Publications, Articles & Papers
First Edition Print symposium Cork 2017
Symposium hosted by Cork Printmakers was held as part of the Midsummer festival 2017.
It explored Multiple Dimensions of print: Exploring print as expanded practice in contemporary visual culture.
25 international and national speakers contribute to the programme, plus a trail of 8 city centre exhibitions and other events.
Print Symposium Regional Print centre Wrexham 2017
The Print Symposium: Printmaking Residencies & International Projects
A one-day symposium led by artists and printmakers discussing their practice, residencies, and international projects.
Common Ground – Exhibition and artist residency New South wales Australia review 2017
Research is focused on two main locations The Mersey Estuary in Liverpool and Hunter Estuary New South Wales. Exploring differences between northern and southern hemisphere cultures, the artists will investigate how ideas of navigation have a direct correlation to our understanding and relationship to landscape.
By reinterpreting the landscape experienced through walking journeys the artists Fuller, Hicklin and Hill will produce artworks and installations to show the transitory and unique properties of such landscapes. Informed from new viewpoints, which often exceed our own visual capabilities as humans the works seek to offer a reconnection and understanding of place through the direct experience of travelling on foot and hand made visual artwork.
Every Breath – online catalogue for international exhibition Australia 2017
WETLAND LIMINAL SPACES OF THE MERSEY AND THE HUNTER 2017
In Certain Places presents an evening with artist Tracy Hill in conversation with In Certain Places curator Professor Charles Quick.
The evening will focus on Hill’s work over the last two years with different wetland sites – along the Mersey River in the UK and the Hunter River in Australia. Hill’s process of collecting data using digital mapping technology and presenting this as installations and hand-drawn imagery revealed interesting similarities between the two sites, allowing the viewer to experience these places in a unique way.
In particular, the conversation will explore Hill’s use of digital mapping technology within printmaking and the role of her work in the place where our digital and physical worlds overlap. It will also consider the importance of the liminal spaces she chooses to work with, which sit on the edge of urban conurbations, linking and connecting communities, marking borders and defining modern transport links.
————————
- **Given instruction A**
From the publications list above, give every entry heading that ends with the year 2017, in the order they appear.
- **Given instruction B**
Write the next few sentences of the publications list, following on from its last sentence about liminal spaces.

- **Material provided**
————————
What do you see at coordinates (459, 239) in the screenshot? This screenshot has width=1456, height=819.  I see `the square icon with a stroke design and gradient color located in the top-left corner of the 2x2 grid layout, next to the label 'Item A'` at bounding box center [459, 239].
————————
- **Task output A**
First Edition Print symposium Cork 2017
Print Symposium Regional Print centre Wrexham 2017
Common Ground – Exhibition and artist residency New South wales Australia review 2017
Every Breath – online catalogue for international exhibition Australia 2017
WETLAND LIMINAL SPACES OF THE MERSEY AND THE HUNTER 2017

- **Task output B**
CONTEMPORARY PRINTMAKERS FORUM
The Lock Up, Newcastle NSW Australia
2PM – 4PM SUNDAY 11 DECEMBER 2016
A special event exploring approaches to printmaking within contemporary art practice in conjunction with the exhibitions Every Breath at The Lock-Up and Common Ground at Curve Gallery.
Featuring guest artists UK based printmakers Tracy Hill, Jason Hicklin and Greg Fuller as well as Hunter based artists working across diverse printmaking practices. Presented in partnership with Curve Gallery and Newcastle Printmakers Workshop.
Keynote presentation by Tracy Hill, Jason Hicklin and Greg Fuller. The artists discuss how they push the boundaries of printmaking within their respective practices and their on going collaborative walking project.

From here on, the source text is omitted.